False Illusion of Black Success [RB]

As a Black male, father, husband, [former] university lecturer, and business owner, I am deeply concerned about the state of affairs in the Black community as it relates to economic self-empowerment and self-determination. 

There seems to be an ever-growing and popularized notion in many Black households that athletics is the avenue to securing long-term economic security. Rather than teach their children to teach themselves about entrepreneurship, mutual fund & real estate investing, debt avoidance, cooperative economics and brand building, parents are betting the farm in the hope that their children will one day have lucrative careers as professional entertainersand become the next Stephen Curry, LeBron James, Beyoncé, Taraji P. Henson, Idris Elba, Ezekiel Elliot or Dak Prescott.

Three out of my four children actively participated in high school sports (basketball and track and field) and as told by coaches and scouts, were good enough to earn full rides to top colleges/universities. On many occasions, I was approached by teachers and coaches who sought to “educate” me about the “value” of getting my children involved full-time in athletics.

These well-meaning educators threw around bait words like scholarships, tuition-free, school of your choice, or opportunity of a lifetime. As an academician and entrepreneur, those words fell flat and were meaningless to my economic senses. To the dismay and disappointment of those coaches, I told them emphatically that my children’s participation in sports should only be viewed as an extracurricular athletic activity and nothing more, and that my children were sufficiently prepared and equipped to seek other avenues to thrive economically.

Unfortunately, this approach is not one that many Black parents choose to adopt in that they have convinced themselves or have been convinced by others that athletics (and performance & entertainment) is the way for them and their children to escape a life of financial uncertainty. 

Being a successful Black person in America should not be synonymous with serving as anyone’s sporting or entertainment spectacle.

Here are some facts to consider. The probability of your son or daughter making it to the pros is less than 1%. The odds of your child getting struck by lightning in his/her lifetime is greater than the chances of him or her becoming a professional athlete. According to a study conducted by the Robert Wood Johnson Foundation and the Harvard T.H. Chan School of Public Health, the lower the education and household income, the more likely for those parents to encourage their children to pursue athletic careers.

In other words, the hope that their child will one day make it to the pros is often a poor person’s dreamor should I say, nightmare. Conversely, in households where the median income is above $50k, those parents are more inclined to guide their children toward academics or high-earning jobs, which have a much greater probability of yielding successful financial outcomes.

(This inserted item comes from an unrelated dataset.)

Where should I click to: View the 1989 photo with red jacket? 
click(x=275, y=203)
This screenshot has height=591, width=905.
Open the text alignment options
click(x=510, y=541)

The fact that some Black families elect to push their children toward sports careers is not necessarily a bad thing. Nonetheless, if the goal is to build sustained economic security and independence, then pursuing sports, performance or entertainment careers is NOT the path to take.

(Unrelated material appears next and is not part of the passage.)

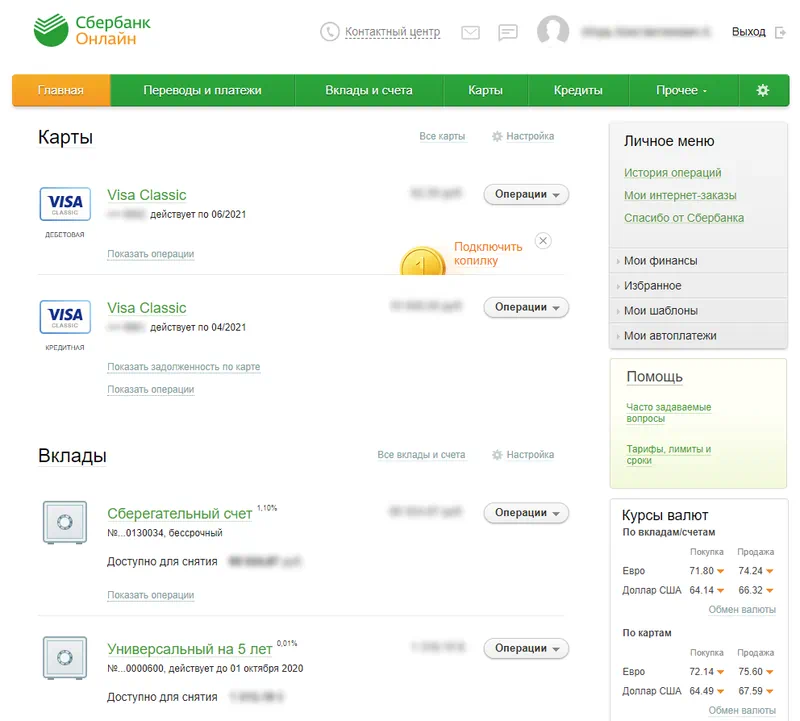
Task: Open Операции dropdown for debit Visa Classic
Action: (x=526, y=195)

As a Black community, we have to recast and redefine what success is, and looks like. Being a successful Black person in America should not be synonymous with serving as anyone’s sporting or entertainment spectacle.

The winning symbols of Black success should be the Black startup founder of a private equity firm with billions in cumulative capital commitments or the Black attorney arguing a case before the Supreme Court or the Black military officer commanding an aviation squadron or the Black luxury vehicle mechanic who operates his own shop or the Black pâtissier who supplies pastries, desserts, bread and other baked goods to large retail chains or the Black educator facilitating meaningful learning experiences.

Encouraging our youth to immerse themselves in organized sports in the hope of becoming professional athletes is not the best long-term economic plan—it is a pipe dream-a practically unattainable or fanciful hope or scheme.

Sociologists and Black thinkers see the push of Blacks toward sports, performance and entertainment careers as: (1) the rebirth of systemic economic disempowerment; (2) a way of maintaining social class structures that ensure the continuous re-centering of white supremacy; and (3) conformity to norms and symbols of oppression.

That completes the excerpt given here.